= Russell Viner =

Australian-British paediatrician (born 1963)

Russell Mardon Viner, FMedSci (born 1963) is an Australian-British paediatrician and policy researcher who is Chief Scientific Advisor at the Department for Education and Professor of Adolescent Health at the UCL Great Ormond Street Institute of Child Health. He is an expert on child and adolescent health in the UK

His research focuses on the health of children and young people, from global analyses of social determinants of health and global burden of disease (GBD), through use of ‘big’ routine data in children and young people's healthcare, to conducting intervention studies both at the school level and clinical interventions in obesity and diabetes.

==Professional life ==
He was a member of the UK Government's Scientific Advisory Group for Emergencies (SAGE) during the COVID-19 pandemic (advising on children, young people and schools) and was President of the Royal College of Paediatrics and Child Health from 2018 to 2021. He remains clinically active, seeing young people with diabetes each week at UCL Hospitals. Viner is vice-chair of the NHS England Transformation Board for Children and Young People and Chair of the Stakeholder Council for the Board. He is a non-executive director (NED) at Great Ormond St. Hospital for Children NHS Foundation Trust.

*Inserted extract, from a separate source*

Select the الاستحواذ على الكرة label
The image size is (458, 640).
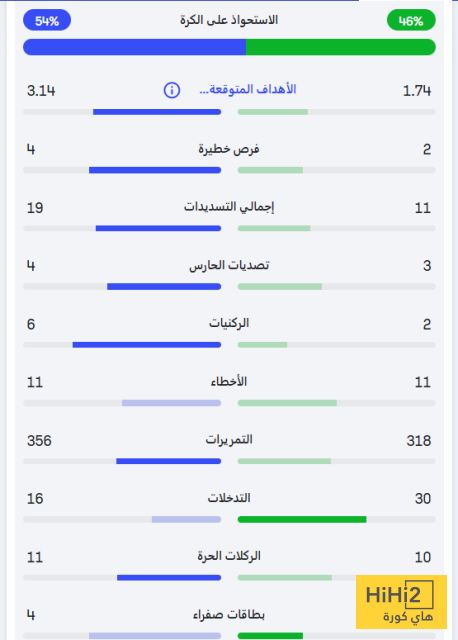(229, 20)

Viner was appointed as Chief Scientific Advisor (CSA) to the Department for Education in January 2023, with responsibility for science and evidence use within the department and science advice to Ministers.n.

==Academic societies==
He is a Fellow of the Academy of Medical Sciences (FMedSci) and a Fellow of the Royal Australasian College of Physicians (FRACP, 1995), of the Royal College of Paediatrics and Child Health (FRCPCH, 1998) and was awarded a fellowship of the Royal College of Physicians (London) in 2000.

==Awards and honours==
- Commander of the Most Excellent Order of the British Empire (CBE), awarded in the 2022 New Year's Honours List.